Question

If two opposite vertices of a square are (1, 2) and (5, 8), find the coordinates of its other two vertices and the equations of its sides.

Answer 1

Slope of AC = $\frac{8-2}{5-1}=\frac{3}{2}$



The sides AB and AD pass through the point A(1,2) and make an angle of ${45}^{\circ }$ with AC whose slope is $\frac{3}{2}$.

Equations of AB and AD are given by

$y-2=\frac{{\displaystyle \frac{3}{2}}\pm \tan {45}^{\circ }}{1\mp {\displaystyle \frac{3}{2}}\tan {45}^{\circ }}\left(x-1\right)$

$\Rightarrow y-2=\frac{{\displaystyle 3}\pm 2}{{\displaystyle 2\mp 3}}\left(x-1\right)$

$$\begin{gathered} \Rightarrow y-2=-5\left(x-1\right)\mathrm{and}y-2=\frac{1}{5}\left(x-1\right) \\ \Rightarrow 5x+y-7=0\mathrm{and}x-5y+9=0 \end{gathered}$$

Thus, the equations of AB and AD are $5x+y-7=0\mathrm{and}x-5y+9=0$, respectively.

Since BC is parallel to AD, the equation of BC is $x-5y+\lambda =0$.

This line passes through C (5,8).

$5-40+\lambda =0\Rightarrow \lambda =35$

So, the equation of BC is $x-5y+35=0$.

Since CD is parallel to AB, the equation of CD is$5x+y+\lambda =0$.

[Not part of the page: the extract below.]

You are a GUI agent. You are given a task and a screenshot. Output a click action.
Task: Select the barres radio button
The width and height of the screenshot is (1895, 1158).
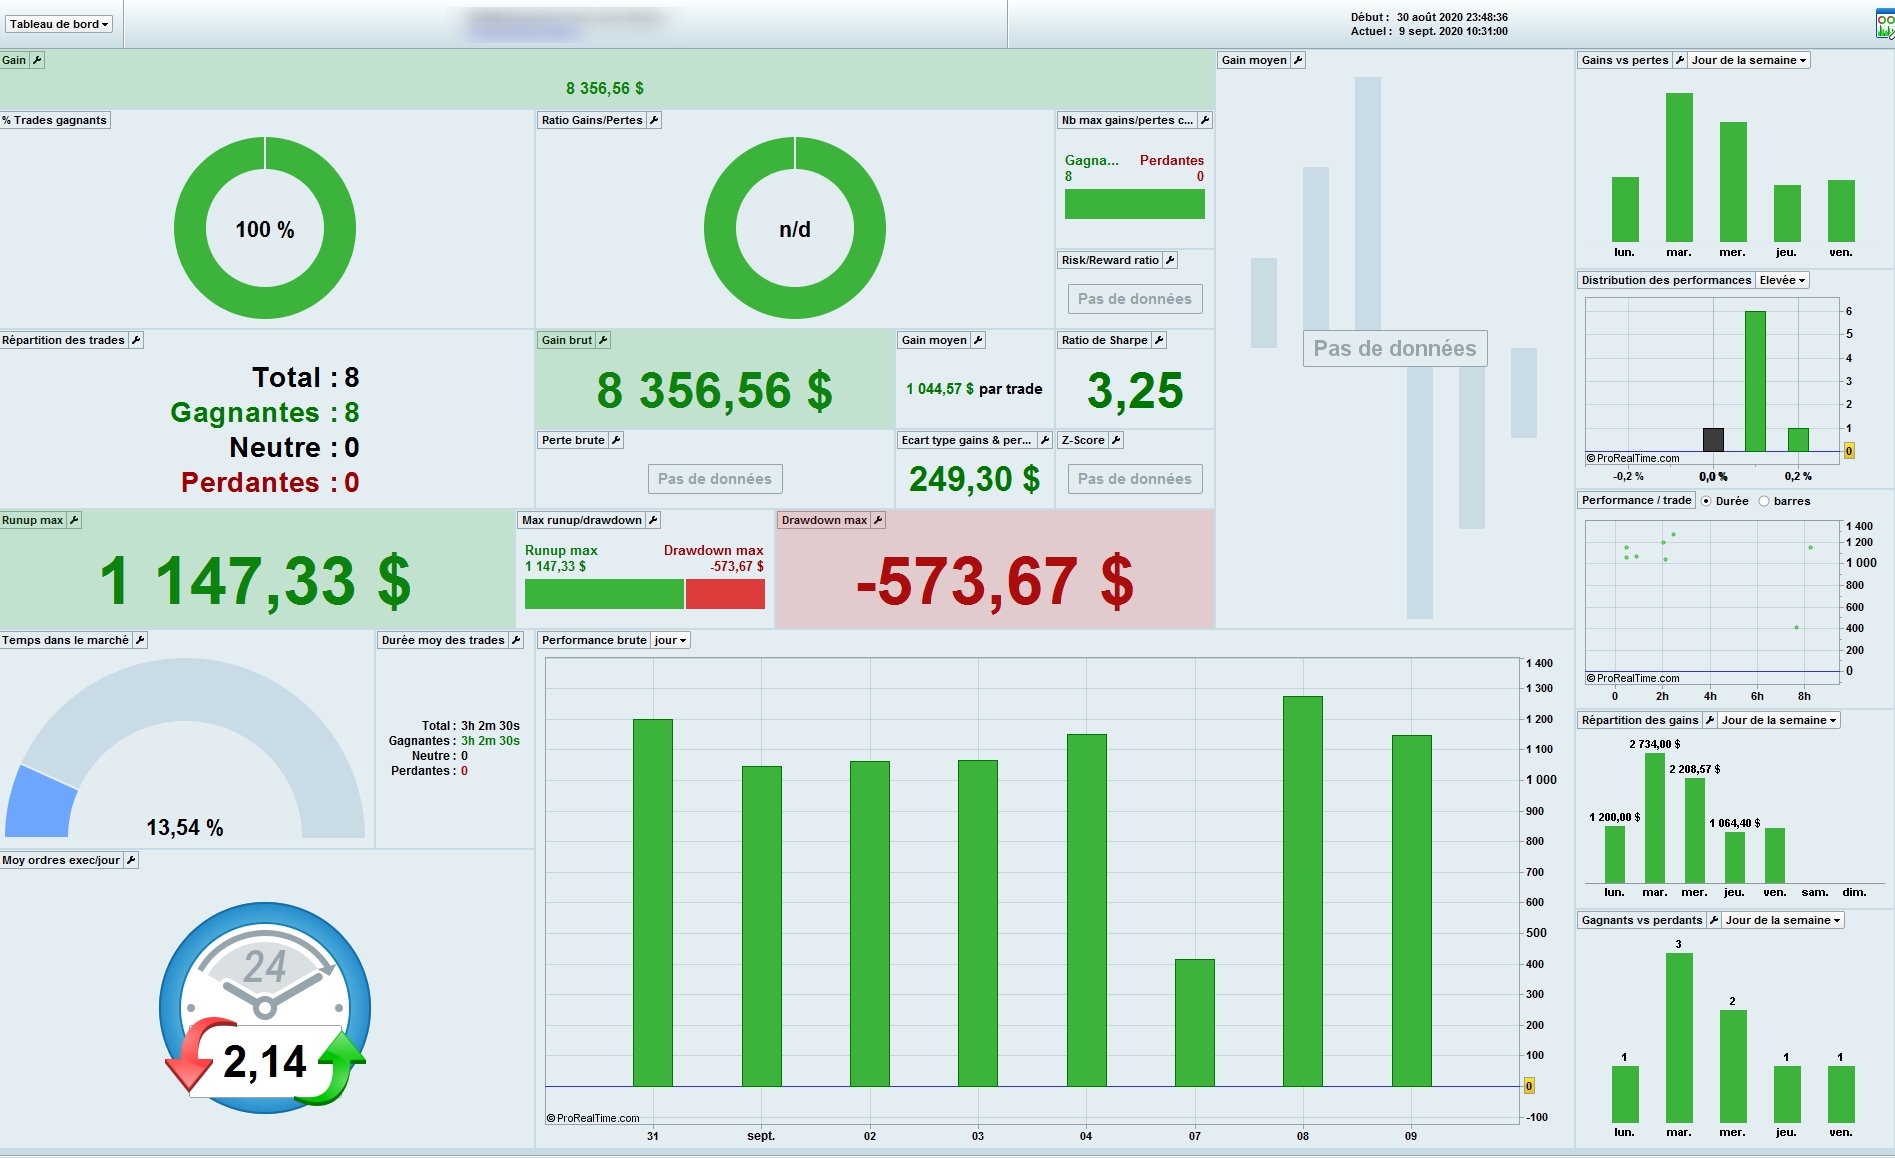point(1764,501)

This line passes through C (5, 8).

$25+8+\lambda =0\Rightarrow \lambda =-33$

So, the equation of CD is $5x+y-33=0$.

Solving equation of AB and BC, we get B as (0, 7).

Solving equation of AD and CD, we get D as (6, 3).


Hence, the other two vertices are (0, 7) and (6, 3).